Terakhir, formulasi harga BBM ini masih sejalan dengan putusan Mahkamah Konstitusi Nomor Perkara 002/PUU-1/2003 tentang Permohonan Uji Formil dan Materiil terhadap UU No. 22/2001 tentang Minyak dan Gas Bumi yang telah ditindaklanjuti oleh pemerintah dengan menerbitkan PP No. 30/2009 tentang Perubahan atas PP No. 36/2004 tentang Kegiatan Usaha Hilir Minyak dan Gas Bumi yang mengubah pasal 72 menjadi berbunyi: “Harga Bahan Bakar Minyak dan Gas Bumi diatur dan/atau ditetapkan oleh Pemerintah.”

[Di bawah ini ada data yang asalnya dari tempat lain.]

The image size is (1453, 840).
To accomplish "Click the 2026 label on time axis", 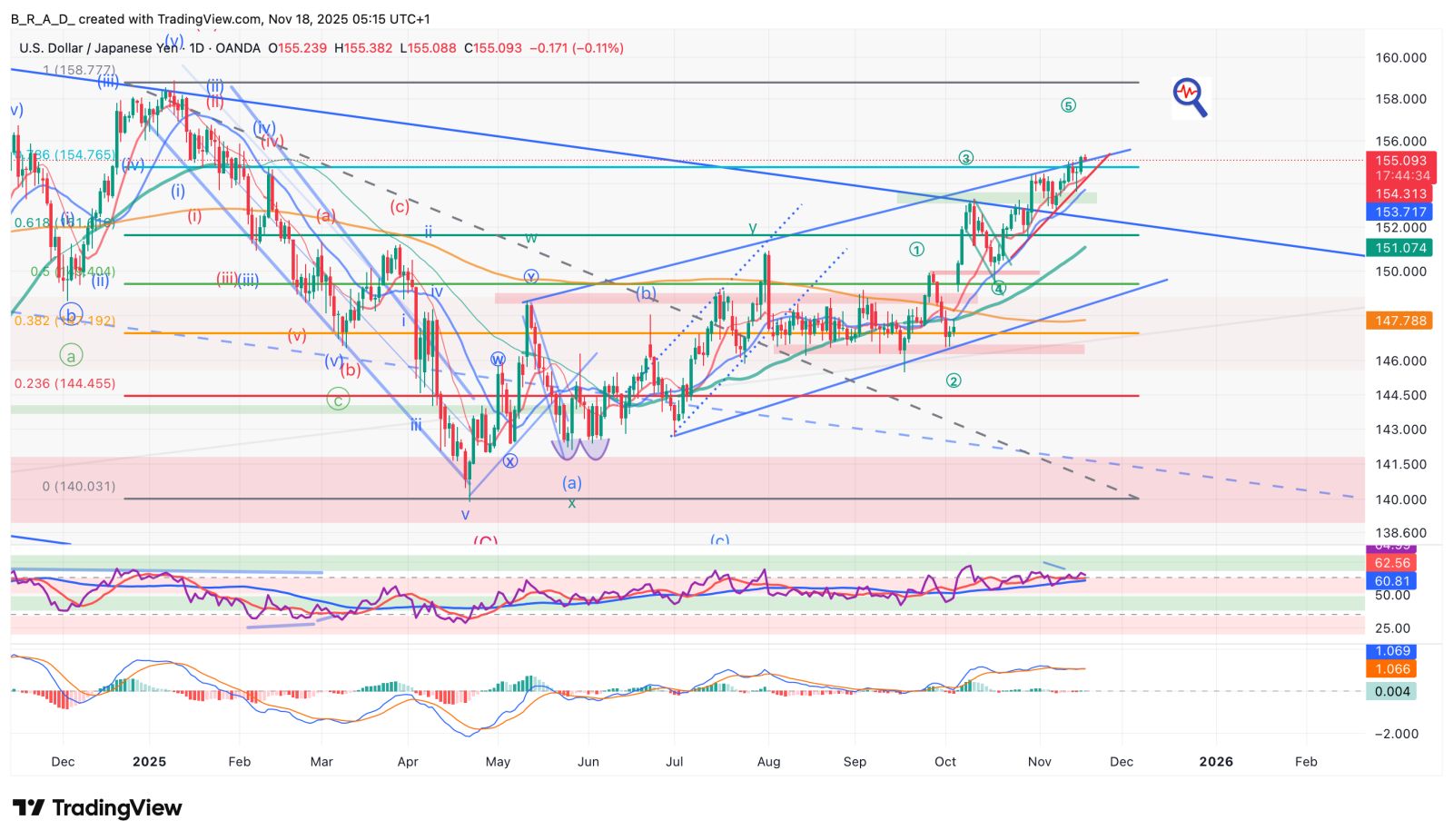I will 1215,761.
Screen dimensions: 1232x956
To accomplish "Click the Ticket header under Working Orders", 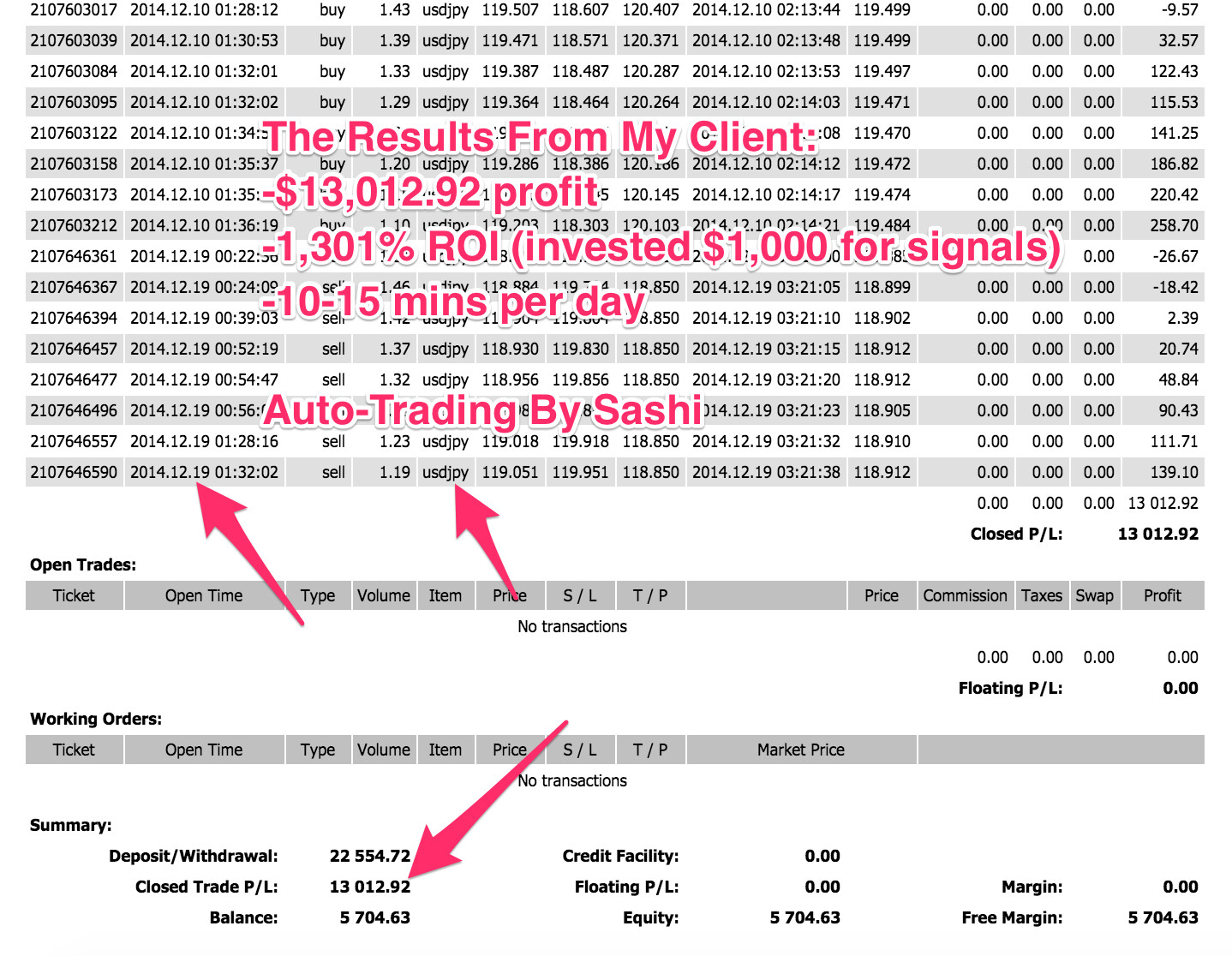I will click(x=74, y=750).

Rezim baru di bawah kepemimpinan Jokowi-JK bergerak cepat untuk melakukan reformasi struktur APBN, menggeser alokasi belanja konsumtif menuju belanja produktif. Walaupun perubahan harga pada 18 November 2014 terkesan reaktif dan masih mengikuti pola lama perubahan harga BBM, namun hal ini segera dikoreksi dengan mekanisme subsidi tetap untuk Solar sebesar Rp1.000,00 per liter dan penghapusan subsidi untuk Premium sejak 1 Januari 2015. Perubahan ini semakin dimatangkan dalam pembahasan APBN-Perubahan 2015 dengan mengakomodasi doktrin Nawacita dalam program pembangunannya. Penurunan harga minyak dunia menambah kondusif proses reformasi subsidi BBM ini.
Pemerintah memang belum mengakomodasi sepenuhnya gagasan penulis dan memilih proses penyesuaian harga dua pekanan pada awalnya dan kembali merevisi menjadi makanisme penyesuaian harga secara bulanan sejak Februari 2015. Namun demikian, hal ini merupakan hal-hal teknis yang bisa saja disesuaikan. Yang jelas reformasi subsidi BBM ini telah menggeser peran pemerintah dari menanggung sebagian beban harga BBM (subsidi harga) menjadi buffer risiko fluktuasi harga dan penjamin ketersediaan dan distribusi BBM melalui Pertamina. Yang utama, reformasi subsidi BBM ini telah mengakhiri hilangnya oportunitas belanja APBN untuk subsidi yang salah sasaran selama ini, melakukan koreksi dan menciptakan ruang fiskal yang memadai untuk belanja produktif dalam pencapaian tujuan pembangunan. Untuk ini kita semua berhak mengawasi proses implementasinya.# (HidA)
Pandangan dan pendapat yang dikemukakan dalam artikel ini adalah dari penulis dan tidak mencerminkan kebijakan resmi dari Badan Kebijakan Fiskal, Kementerian Keuangan, Republik Indonesia.
The views and opinions expressed in this article are those of the authors and do not necessarily reflect the official policy from Fiscal Policy Agency, Ministry of Finance, Republic of Indonesia.